伸ばした手を自分の方へと戻し、達海が目を瞑って微笑んだ。

目を閉じればいつでも。
あの小さな船がそこにうつる。







「夢を、みていたから」





バカみたいにその夢をもう一度みたくて。
その夢の中にいた自分に焦がれている。

(だけど同じ夢を二度もみれないのはわかってるから)









「…その夢が正夢になるのを、俺は朝を迎えるたびバカみたいに願ってる」





















『…こ、れは』

『うん』


ほどかれた包帯の下から露わになった左胸の孔に後藤が目を見開く。

これは、






『俺は確かに死んでる」






孔にふれようとし――手を引っ込めた後藤に達海は微笑み、再び包帯を巻き始めた。







「達海、お前…」


「どうしてこう成ったかは、言えない」





ごめんね。

小さく呟いた達海に後藤は眉を潜め――それから意を決したかのような目で達海を見、口を開こうとした。





「達



「だからね、後藤」





その顔を、その言葉を、とらえるのは二度目だった。






「生きてる人を逝かすのと死人を生かすの、どっちが重いかお前にはわかるよな」

『たったひとりの海賊と何千人もの海賊、どっちが重いかわかるよね、後藤?』





「―――たつみ、」





俺は二度もお前を見殺しになんかしたくない。
お前が望むのなら何処にだって逃げよう。
もう目の前で喪うのだけは、








「……すまない、」



言いたかった言葉は口の中で消え、謝罪の言葉と涙だけが溢れ出る。
膝をついた後藤に手を握りしめた達海がふわりと笑う。






「それが、俺が何度も何度も船に誘った――後藤だよ』



お前が変わってなくてよかった。

嬉しそうに言う反面、達海の手は震えていて。
ただただその手を握りしめることしか、できなかった。



















「達海が持田の手から逃れて直ぐ――この街に持田がやって来た」






『―――良い街だねぇ、後藤さん。
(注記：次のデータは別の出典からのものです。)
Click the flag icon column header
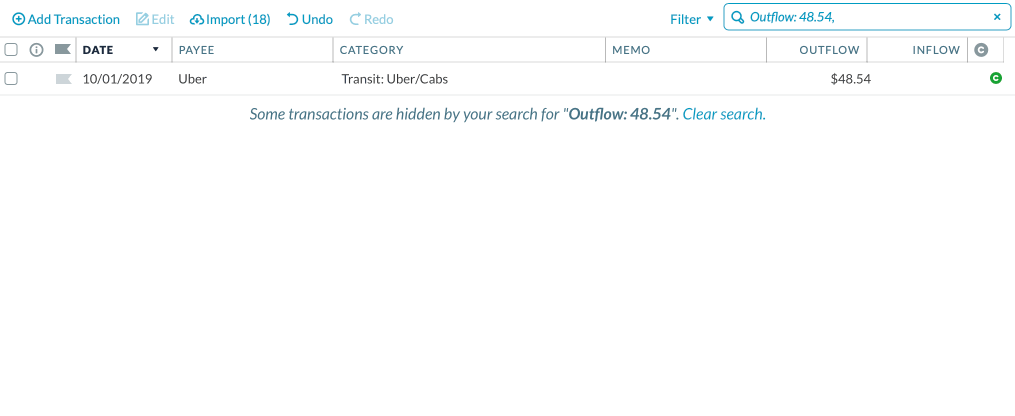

特に女・子供が元気で』



俺のね、愛するヒトがいなくなっちゃったの。



『若しあんたが昔乗っていた船の船長が万が一「帰って」きたら…教えてくれないかなぁ?
教えなかったら――どうなるか解ってるよね?』






「…最初は頭がおかしいのかと思っていた。
だがあの日現れた達海を見、持田の言葉の意味を理解した」




そして抱き締めた体の冷たさ、異様な肌の白さと何よりも胸に空いた孔を見て、思った。







「俺はまた…、あいつを犠牲にしなければならないのかと」





ぐっと拳を握りしめ後藤が震えた声で言葉を紡ぐ。
話を聞いていた堺はすっと水平線へ目を向け、「あいつは」と小さく呟いた。








「あいつは、何か言ってたか」




「…――――達海は、」




海風が吹き抜けていくなか、その言葉を聞いた堺は目を見開いた。